Texto extraído:
Nunca me han fascinado los cementerios. Son aburridos. Sus ángeles, inmóviles, son duros como la piedra. No vuelan. No pueden volar. Sólo los podemos volatilizar, y volatilizados –no por la erosión del tiempo, inevitable, sino por nosotros, del todo evitables– los he visto en tres puntos de los Balcanes.

Una vez vi proyectiles de mortero romper lápidas en un cementerio de Sarajevo: solo el ser humano bombardea a sus muertos. Unos años después encontré un templo que había llovido sobre su cementerio: dinamitaron la iglesia de San Miguel de Kijevo, en Krajina, y sus piedras volaron por el cielo y cayeron sobre los muertos, demoliendo ángeles y lápidas, rasgando el monumento a los caídos en la Primera Guerra Mundial, hecho todo de estalactitas. De la talla de San Miguel solo encontraron la cabeza. Pero lo más parecido a cómo acabará probablemente el universo –los restos de todos los cuerpos celestes serán devorados por agujeros negros, colosales máquinas desintegradoras que a su vez acabarán desintegradas, con la energía tan esparcida que por el cosmos solo quedará vagando un gas diluido de fotones de luz incapaz de alimentar ningún proceso– lo encontré en un cementerio de Prilep, una ciudad de Macedonia: la volatilización perfecta de los ángeles.

Entradas extraídas:

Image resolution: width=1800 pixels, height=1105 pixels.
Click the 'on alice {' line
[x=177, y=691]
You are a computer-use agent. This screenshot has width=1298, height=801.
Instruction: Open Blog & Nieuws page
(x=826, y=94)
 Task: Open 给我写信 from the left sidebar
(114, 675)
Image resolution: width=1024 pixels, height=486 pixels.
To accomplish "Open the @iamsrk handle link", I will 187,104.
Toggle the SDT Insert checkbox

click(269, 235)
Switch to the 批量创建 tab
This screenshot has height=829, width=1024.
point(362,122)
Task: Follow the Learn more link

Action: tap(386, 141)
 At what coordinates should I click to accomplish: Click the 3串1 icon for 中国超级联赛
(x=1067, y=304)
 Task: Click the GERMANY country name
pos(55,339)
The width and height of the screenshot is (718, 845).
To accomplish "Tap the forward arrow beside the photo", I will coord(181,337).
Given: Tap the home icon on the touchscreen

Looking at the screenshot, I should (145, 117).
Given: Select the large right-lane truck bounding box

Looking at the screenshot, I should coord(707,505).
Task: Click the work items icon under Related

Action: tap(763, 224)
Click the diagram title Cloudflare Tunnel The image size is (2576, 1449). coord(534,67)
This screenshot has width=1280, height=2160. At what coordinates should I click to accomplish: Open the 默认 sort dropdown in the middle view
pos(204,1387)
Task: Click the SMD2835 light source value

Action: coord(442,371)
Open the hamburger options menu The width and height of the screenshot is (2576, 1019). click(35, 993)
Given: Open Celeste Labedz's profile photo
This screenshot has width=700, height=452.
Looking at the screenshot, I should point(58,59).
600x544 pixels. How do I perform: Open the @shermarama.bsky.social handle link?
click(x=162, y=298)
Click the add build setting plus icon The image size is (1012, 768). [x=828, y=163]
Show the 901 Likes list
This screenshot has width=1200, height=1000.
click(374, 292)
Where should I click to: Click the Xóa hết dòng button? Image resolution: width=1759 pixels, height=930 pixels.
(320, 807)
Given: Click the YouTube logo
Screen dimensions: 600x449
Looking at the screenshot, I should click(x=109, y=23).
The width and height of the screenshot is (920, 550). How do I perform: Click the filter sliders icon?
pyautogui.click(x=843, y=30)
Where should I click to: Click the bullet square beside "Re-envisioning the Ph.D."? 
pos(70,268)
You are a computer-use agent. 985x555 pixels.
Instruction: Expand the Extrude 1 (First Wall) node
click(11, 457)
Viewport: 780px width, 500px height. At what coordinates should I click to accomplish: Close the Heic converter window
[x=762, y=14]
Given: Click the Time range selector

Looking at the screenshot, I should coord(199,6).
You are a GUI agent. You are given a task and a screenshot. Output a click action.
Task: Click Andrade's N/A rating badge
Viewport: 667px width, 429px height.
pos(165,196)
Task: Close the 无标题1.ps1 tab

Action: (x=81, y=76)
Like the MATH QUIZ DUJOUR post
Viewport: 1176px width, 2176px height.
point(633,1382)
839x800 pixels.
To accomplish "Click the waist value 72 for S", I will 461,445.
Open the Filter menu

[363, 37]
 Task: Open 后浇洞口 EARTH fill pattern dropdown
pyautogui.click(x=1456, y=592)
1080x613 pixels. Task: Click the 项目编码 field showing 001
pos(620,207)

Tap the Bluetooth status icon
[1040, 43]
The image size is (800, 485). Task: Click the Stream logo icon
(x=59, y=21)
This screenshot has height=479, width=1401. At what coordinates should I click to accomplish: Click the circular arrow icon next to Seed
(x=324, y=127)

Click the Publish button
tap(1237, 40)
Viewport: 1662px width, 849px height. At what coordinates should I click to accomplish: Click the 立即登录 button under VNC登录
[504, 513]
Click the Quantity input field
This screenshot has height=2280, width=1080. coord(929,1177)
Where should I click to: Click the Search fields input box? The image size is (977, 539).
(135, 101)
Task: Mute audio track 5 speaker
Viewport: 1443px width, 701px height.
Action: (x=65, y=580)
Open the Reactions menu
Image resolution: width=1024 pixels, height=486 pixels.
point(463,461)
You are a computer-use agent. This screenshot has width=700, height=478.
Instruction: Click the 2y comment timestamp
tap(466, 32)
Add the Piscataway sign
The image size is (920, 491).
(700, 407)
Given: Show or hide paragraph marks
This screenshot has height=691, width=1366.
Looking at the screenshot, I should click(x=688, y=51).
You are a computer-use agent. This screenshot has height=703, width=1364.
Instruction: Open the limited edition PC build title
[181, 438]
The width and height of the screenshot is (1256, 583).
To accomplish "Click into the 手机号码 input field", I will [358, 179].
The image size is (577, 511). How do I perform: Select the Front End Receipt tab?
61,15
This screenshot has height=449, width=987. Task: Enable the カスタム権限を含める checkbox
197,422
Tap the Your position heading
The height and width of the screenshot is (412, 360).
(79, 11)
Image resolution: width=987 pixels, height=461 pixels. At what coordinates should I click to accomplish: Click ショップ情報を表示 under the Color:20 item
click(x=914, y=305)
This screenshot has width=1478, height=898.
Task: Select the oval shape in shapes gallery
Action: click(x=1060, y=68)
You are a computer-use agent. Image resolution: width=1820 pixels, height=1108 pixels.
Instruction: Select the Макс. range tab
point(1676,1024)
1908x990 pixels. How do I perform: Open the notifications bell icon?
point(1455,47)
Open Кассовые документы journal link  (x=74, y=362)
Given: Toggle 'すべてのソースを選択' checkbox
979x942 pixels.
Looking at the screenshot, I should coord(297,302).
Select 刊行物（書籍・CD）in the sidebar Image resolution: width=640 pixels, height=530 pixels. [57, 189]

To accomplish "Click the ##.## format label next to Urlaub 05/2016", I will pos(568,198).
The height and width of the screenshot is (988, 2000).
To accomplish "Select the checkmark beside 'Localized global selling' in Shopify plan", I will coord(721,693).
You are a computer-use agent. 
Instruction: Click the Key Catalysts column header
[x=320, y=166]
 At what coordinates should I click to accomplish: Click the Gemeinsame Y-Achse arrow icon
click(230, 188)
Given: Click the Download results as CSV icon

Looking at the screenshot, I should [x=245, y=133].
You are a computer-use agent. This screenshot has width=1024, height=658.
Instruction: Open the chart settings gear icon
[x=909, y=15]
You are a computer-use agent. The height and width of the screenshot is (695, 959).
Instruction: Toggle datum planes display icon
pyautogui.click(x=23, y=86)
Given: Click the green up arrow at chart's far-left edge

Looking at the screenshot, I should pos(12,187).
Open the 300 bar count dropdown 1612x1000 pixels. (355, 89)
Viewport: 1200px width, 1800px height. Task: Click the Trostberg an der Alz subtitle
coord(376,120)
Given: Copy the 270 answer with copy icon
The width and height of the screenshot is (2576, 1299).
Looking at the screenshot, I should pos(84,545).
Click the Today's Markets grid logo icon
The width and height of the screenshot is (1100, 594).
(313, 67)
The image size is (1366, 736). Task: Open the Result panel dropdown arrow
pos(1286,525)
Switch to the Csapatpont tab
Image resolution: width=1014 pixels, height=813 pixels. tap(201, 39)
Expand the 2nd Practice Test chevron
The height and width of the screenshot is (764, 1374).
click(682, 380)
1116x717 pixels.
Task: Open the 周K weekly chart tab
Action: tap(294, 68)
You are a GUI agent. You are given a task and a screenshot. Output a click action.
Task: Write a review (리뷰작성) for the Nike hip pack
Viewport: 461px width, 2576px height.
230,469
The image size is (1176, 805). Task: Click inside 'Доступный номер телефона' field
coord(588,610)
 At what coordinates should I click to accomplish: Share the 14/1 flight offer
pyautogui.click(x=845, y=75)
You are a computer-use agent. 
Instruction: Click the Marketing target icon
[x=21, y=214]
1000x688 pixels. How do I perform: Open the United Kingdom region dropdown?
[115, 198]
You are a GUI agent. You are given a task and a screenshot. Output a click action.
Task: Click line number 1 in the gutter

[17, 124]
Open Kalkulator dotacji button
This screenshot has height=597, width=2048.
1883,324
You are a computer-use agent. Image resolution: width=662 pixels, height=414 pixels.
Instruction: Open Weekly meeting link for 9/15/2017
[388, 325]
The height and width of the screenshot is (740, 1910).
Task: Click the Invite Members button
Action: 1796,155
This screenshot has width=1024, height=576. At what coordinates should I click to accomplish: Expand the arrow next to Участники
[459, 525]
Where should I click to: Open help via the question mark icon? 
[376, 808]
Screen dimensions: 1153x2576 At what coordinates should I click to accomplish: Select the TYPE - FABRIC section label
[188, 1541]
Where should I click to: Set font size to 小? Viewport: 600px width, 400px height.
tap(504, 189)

Qué se pide: Escribe sin cambios el pasaje del texto sobre los cementerios que va de "Nunca me han" a "de los Balcanes.".

Espacio de respuesta:
Nunca me han fascinado los cementerios. Son aburridos. Sus ángeles, inmóviles, son duros como la piedra. No vuelan. No pueden volar. Sólo los podemos volatilizar, y volatilizados –no por la erosión del tiempo, inevitable, sino por nosotros, del todo evitables– los he visto en tres puntos de los Balcanes.